Sin embargo, ese impresionante conjunto de saltos es solo una de las atracciones del Parque Nacional Iguazú, en donde se recomienda a los turistas visitar el Centro de Interpretación Yvyrá Retá, que en la lengua nativa guaraní significa “El país de los árboles”.

El Centro de Visitantes es el edificio más importante y ocupa aproximadamente una superficie cubierta de 870 metros cuadrados, donde se destaca una exhibición para que el público conozca y reflexione sobre diferentes temas, como aspectos generales del área, conceptos de su naturaleza como clima y geología, especies en peligro, problemas de conservación y la historia del lugar, entre otros.

Para hacer el recorrido por el área de las cataratas resulta imperdible el llamado Tren de la Selva, una vistosa locomotora inglesa impulsada a gas natural que brinda un viaje de media hora de duración a través de las estaciones Central, Cataratas y Garganta del Diablo.

TAMBIÉN A PIE
Las experiencias se complementan con los paseos por los senderos. Por ejemplo, el llamado sendero Verde es un antiguo camino de 600 metros de longitud que permite al visitante adentrarse en el corazón de la vegetación  hasta llegar, paso a paso, a la llamada plazoleta de distribución, donde los visitantes inician los circuitos Superior e Inferior.

En el recorrido se pueden apreciar aves, animales silvestres, los sonidos de la selva y la vegetación desbordante, paisajes que son un abreboca adecuado para, posteriormente, adentrarse en el circuito Superior. Este ofrece una caminata de 650 metros por el área superior de los saltos, para observar una vista panorámica del conjunto de las caídas de agua y del delta del río Iguazú.

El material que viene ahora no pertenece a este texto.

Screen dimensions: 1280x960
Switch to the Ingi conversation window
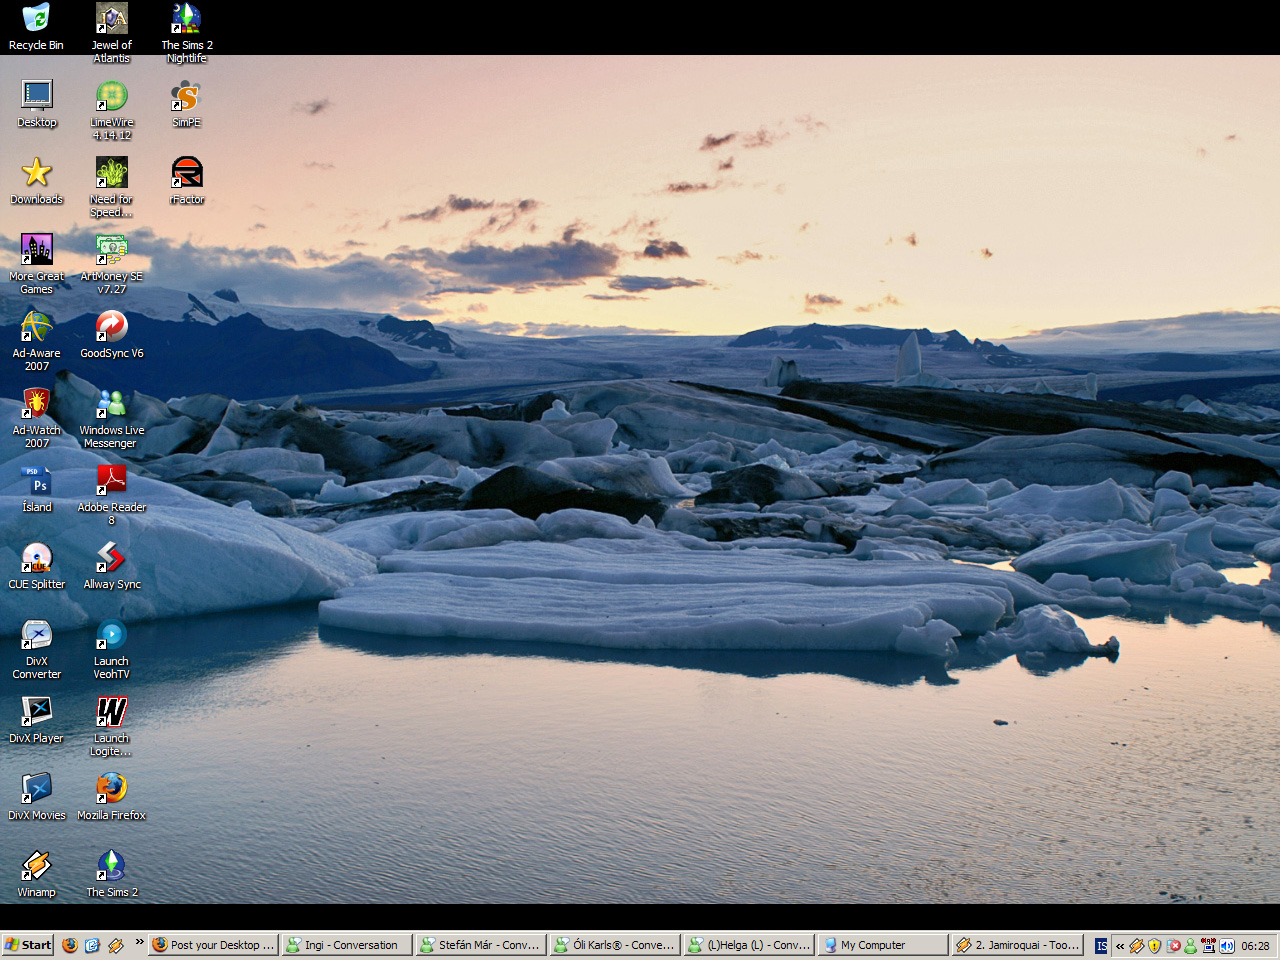(346, 945)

Seis amplios miradores y lugares de descanso convierten al paseo en una fuente de energía y relax al contacto con el agua.

Con una pasarela que se interna por debajo de los saltos, al corazón de las cataratas, el Circuito Inferior ofrece una experiencia íntima con el paisaje para “sentir” el espíritu de la selva: la humedad, los sonidos, los aromas, el vapor penetrante que se adueña de toda el área. Se trata de un recorrido circular de unos 1.700 metros por el que se accede a ocho miradores de gran atractivo.

Los miradores abundan en el área, porque vale “mirar”, sentir y sobrecogerse para rendirle tributo a la divina Iguazú. (M.P.)